(Dataset entries)
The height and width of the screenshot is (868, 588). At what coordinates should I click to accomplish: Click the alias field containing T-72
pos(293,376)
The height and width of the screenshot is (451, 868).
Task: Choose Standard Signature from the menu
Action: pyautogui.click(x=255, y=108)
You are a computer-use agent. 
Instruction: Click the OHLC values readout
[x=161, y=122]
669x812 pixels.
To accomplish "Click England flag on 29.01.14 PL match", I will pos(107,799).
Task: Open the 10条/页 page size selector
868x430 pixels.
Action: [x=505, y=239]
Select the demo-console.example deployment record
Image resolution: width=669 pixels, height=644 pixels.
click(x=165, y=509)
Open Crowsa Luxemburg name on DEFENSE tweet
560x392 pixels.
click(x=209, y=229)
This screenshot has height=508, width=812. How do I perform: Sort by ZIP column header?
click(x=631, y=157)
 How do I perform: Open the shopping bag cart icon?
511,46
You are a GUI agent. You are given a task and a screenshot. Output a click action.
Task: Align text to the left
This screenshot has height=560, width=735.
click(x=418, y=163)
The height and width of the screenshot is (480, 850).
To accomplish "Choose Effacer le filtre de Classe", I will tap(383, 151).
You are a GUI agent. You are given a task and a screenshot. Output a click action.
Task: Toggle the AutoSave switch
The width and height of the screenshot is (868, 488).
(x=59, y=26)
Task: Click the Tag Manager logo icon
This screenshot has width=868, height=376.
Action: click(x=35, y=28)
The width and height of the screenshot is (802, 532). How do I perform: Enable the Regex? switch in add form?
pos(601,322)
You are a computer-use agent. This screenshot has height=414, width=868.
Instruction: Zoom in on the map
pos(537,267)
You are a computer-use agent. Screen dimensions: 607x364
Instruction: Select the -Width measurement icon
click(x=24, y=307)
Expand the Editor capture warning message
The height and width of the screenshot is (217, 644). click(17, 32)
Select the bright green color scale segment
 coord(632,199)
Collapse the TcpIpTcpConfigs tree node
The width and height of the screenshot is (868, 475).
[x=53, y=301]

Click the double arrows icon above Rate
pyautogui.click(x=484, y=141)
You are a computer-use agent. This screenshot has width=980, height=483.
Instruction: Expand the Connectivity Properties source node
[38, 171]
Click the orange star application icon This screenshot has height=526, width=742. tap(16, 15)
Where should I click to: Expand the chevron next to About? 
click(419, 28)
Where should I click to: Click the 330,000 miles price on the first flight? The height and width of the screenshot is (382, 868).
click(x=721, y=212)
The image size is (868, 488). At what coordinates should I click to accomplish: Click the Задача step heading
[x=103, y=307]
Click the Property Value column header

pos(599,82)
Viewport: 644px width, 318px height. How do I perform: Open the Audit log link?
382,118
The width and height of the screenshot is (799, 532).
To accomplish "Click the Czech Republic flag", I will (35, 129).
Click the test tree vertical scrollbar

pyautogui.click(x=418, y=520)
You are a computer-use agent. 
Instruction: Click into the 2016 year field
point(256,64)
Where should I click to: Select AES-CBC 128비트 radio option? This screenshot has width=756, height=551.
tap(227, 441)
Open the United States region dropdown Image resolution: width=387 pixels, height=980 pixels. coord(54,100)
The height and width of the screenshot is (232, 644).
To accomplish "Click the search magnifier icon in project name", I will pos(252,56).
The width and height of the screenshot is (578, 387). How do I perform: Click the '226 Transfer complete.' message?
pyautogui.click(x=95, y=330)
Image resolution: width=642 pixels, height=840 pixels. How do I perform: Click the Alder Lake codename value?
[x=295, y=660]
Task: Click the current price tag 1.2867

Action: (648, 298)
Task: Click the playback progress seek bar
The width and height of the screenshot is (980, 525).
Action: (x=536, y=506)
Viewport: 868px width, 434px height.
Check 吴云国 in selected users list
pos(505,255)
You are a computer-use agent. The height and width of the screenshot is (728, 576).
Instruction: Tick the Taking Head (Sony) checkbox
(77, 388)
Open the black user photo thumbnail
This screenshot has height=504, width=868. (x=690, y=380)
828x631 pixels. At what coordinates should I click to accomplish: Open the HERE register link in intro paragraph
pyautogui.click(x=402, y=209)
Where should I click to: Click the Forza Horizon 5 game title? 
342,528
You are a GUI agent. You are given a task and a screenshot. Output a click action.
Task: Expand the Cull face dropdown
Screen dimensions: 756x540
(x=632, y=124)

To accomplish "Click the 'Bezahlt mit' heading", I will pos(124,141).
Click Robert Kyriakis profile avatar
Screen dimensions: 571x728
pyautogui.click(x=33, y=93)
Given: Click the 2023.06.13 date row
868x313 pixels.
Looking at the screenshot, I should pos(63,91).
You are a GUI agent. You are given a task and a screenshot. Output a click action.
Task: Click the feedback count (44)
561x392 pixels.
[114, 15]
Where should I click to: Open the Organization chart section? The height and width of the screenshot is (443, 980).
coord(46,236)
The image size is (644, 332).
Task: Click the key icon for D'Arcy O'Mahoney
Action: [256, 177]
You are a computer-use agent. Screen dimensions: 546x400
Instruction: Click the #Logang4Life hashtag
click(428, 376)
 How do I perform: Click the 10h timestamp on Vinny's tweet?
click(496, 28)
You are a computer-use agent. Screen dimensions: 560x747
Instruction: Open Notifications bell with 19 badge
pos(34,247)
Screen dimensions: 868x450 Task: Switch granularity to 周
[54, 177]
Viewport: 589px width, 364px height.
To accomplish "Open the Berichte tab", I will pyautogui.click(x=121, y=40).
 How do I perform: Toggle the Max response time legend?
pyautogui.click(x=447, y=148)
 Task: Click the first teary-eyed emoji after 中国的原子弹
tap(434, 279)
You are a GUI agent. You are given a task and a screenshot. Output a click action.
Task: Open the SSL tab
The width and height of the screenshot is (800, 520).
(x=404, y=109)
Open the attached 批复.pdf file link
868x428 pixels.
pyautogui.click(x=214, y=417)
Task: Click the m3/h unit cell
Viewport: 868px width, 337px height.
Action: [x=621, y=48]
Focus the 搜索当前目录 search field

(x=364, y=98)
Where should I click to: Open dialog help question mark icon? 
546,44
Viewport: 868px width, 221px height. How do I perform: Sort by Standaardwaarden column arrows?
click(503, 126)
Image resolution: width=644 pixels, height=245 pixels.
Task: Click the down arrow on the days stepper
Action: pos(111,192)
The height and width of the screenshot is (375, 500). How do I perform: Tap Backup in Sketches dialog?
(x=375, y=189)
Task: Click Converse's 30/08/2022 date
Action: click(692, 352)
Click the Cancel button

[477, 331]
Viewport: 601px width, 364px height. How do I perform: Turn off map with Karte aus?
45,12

**YOUR GOAL**
Please make an exact copy of each record.

**COMPLETED EXERCISE**
The height and width of the screenshot is (868, 588). At what coordinates should I click to accomplish: Click the alias field containing T-72
pos(293,376)
The height and width of the screenshot is (451, 868).
Task: Choose Standard Signature from the menu
Action: pyautogui.click(x=255, y=108)
You are a computer-use agent. 
Instruction: Click the OHLC values readout
[x=161, y=122]
669x812 pixels.
To accomplish "Click England flag on 29.01.14 PL match", I will pos(107,799).
Task: Open the 10条/页 page size selector
868x430 pixels.
Action: [x=505, y=239]
Select the demo-console.example deployment record
Image resolution: width=669 pixels, height=644 pixels.
click(x=165, y=509)
Open Crowsa Luxemburg name on DEFENSE tweet
560x392 pixels.
click(x=209, y=229)
This screenshot has height=508, width=812. How do I perform: Sort by ZIP column header?
click(x=631, y=157)
 How do I perform: Open the shopping bag cart icon?
511,46
You are a GUI agent. You are given a task and a screenshot. Output a click action.
Task: Align text to the left
This screenshot has height=560, width=735.
click(x=418, y=163)
The height and width of the screenshot is (480, 850).
To accomplish "Choose Effacer le filtre de Classe", I will tap(383, 151).
You are a GUI agent. You are given a task and a screenshot. Output a click action.
Task: Toggle the AutoSave switch
The width and height of the screenshot is (868, 488).
(x=59, y=26)
Task: Click the Tag Manager logo icon
This screenshot has width=868, height=376.
Action: click(x=35, y=28)
The width and height of the screenshot is (802, 532). How do I perform: Enable the Regex? switch in add form?
pos(601,322)
You are a computer-use agent. This screenshot has height=414, width=868.
Instruction: Zoom in on the map
pos(537,267)
You are a computer-use agent. Screen dimensions: 607x364
Instruction: Select the -Width measurement icon
click(x=24, y=307)
Expand the Editor capture warning message
The height and width of the screenshot is (217, 644). click(17, 32)
Select the bright green color scale segment
 coord(632,199)
Collapse the TcpIpTcpConfigs tree node
The width and height of the screenshot is (868, 475).
[x=53, y=301]

Click the double arrows icon above Rate
pyautogui.click(x=484, y=141)
You are a computer-use agent. This screenshot has width=980, height=483.
Instruction: Expand the Connectivity Properties source node
[38, 171]
Click the orange star application icon This screenshot has height=526, width=742. tap(16, 15)
Where should I click to: Expand the chevron next to About? 
click(419, 28)
Where should I click to: Click the 330,000 miles price on the first flight? The height and width of the screenshot is (382, 868).
click(x=721, y=212)
The image size is (868, 488). At what coordinates should I click to accomplish: Click the Задача step heading
[x=103, y=307]
Click the Property Value column header

pos(599,82)
Viewport: 644px width, 318px height. How do I perform: Open the Audit log link?
382,118
The width and height of the screenshot is (799, 532).
To accomplish "Click the Czech Republic flag", I will (35, 129).
Click the test tree vertical scrollbar

pyautogui.click(x=418, y=520)
You are a computer-use agent. 
Instruction: Click into the 2016 year field
point(256,64)
Where should I click to: Select AES-CBC 128비트 radio option? This screenshot has width=756, height=551.
tap(227, 441)
Open the United States region dropdown Image resolution: width=387 pixels, height=980 pixels. coord(54,100)
The height and width of the screenshot is (232, 644).
To accomplish "Click the search magnifier icon in project name", I will pos(252,56).
The width and height of the screenshot is (578, 387). How do I perform: Click the '226 Transfer complete.' message?
pyautogui.click(x=95, y=330)
Image resolution: width=642 pixels, height=840 pixels. How do I perform: Click the Alder Lake codename value?
[x=295, y=660]
Task: Click the current price tag 1.2867

Action: (648, 298)
Task: Click the playback progress seek bar
The width and height of the screenshot is (980, 525).
Action: (x=536, y=506)
Viewport: 868px width, 434px height.
Check 吴云国 in selected users list
pos(505,255)
You are a computer-use agent. The height and width of the screenshot is (728, 576).
Instruction: Tick the Taking Head (Sony) checkbox
(77, 388)
Open the black user photo thumbnail
This screenshot has height=504, width=868. (x=690, y=380)
828x631 pixels. At what coordinates should I click to accomplish: Open the HERE register link in intro paragraph
pyautogui.click(x=402, y=209)
Where should I click to: Click the Forza Horizon 5 game title? 
342,528
You are a GUI agent. You are given a task and a screenshot. Output a click action.
Task: Expand the Cull face dropdown
Screen dimensions: 756x540
(x=632, y=124)

To accomplish "Click the 'Bezahlt mit' heading", I will pos(124,141).
Click Robert Kyriakis profile avatar
Screen dimensions: 571x728
pyautogui.click(x=33, y=93)
Given: Click the 2023.06.13 date row
868x313 pixels.
Looking at the screenshot, I should pos(63,91).
You are a GUI agent. You are given a task and a screenshot. Output a click action.
Task: Click the feedback count (44)
561x392 pixels.
[114, 15]
Where should I click to: Open the Organization chart section? The height and width of the screenshot is (443, 980).
coord(46,236)
The image size is (644, 332).
Task: Click the key icon for D'Arcy O'Mahoney
Action: [256, 177]
You are a computer-use agent. Screen dimensions: 546x400
Instruction: Click the #Logang4Life hashtag
click(428, 376)
 How do I perform: Click the 10h timestamp on Vinny's tweet?
click(496, 28)
You are a computer-use agent. Screen dimensions: 560x747
Instruction: Open Notifications bell with 19 badge
pos(34,247)
Screen dimensions: 868x450 Task: Switch granularity to 周
[54, 177]
Viewport: 589px width, 364px height.
To accomplish "Open the Berichte tab", I will pyautogui.click(x=121, y=40).
 How do I perform: Toggle the Max response time legend?
pyautogui.click(x=447, y=148)
 Task: Click the first teary-eyed emoji after 中国的原子弹
tap(434, 279)
You are a GUI agent. You are given a task and a screenshot. Output a click action.
Task: Open the SSL tab
The width and height of the screenshot is (800, 520).
(x=404, y=109)
Open the attached 批复.pdf file link
868x428 pixels.
pyautogui.click(x=214, y=417)
Task: Click the m3/h unit cell
Viewport: 868px width, 337px height.
Action: [x=621, y=48]
Focus the 搜索当前目录 search field

(x=364, y=98)
Where should I click to: Open dialog help question mark icon? 
546,44
Viewport: 868px width, 221px height. How do I perform: Sort by Standaardwaarden column arrows?
click(503, 126)
Image resolution: width=644 pixels, height=245 pixels.
Task: Click the down arrow on the days stepper
Action: pos(111,192)
The height and width of the screenshot is (375, 500). How do I perform: Tap Backup in Sketches dialog?
(x=375, y=189)
Task: Click Converse's 30/08/2022 date
Action: click(692, 352)
Click the Cancel button

[477, 331]
Viewport: 601px width, 364px height. How do I perform: Turn off map with Karte aus?
45,12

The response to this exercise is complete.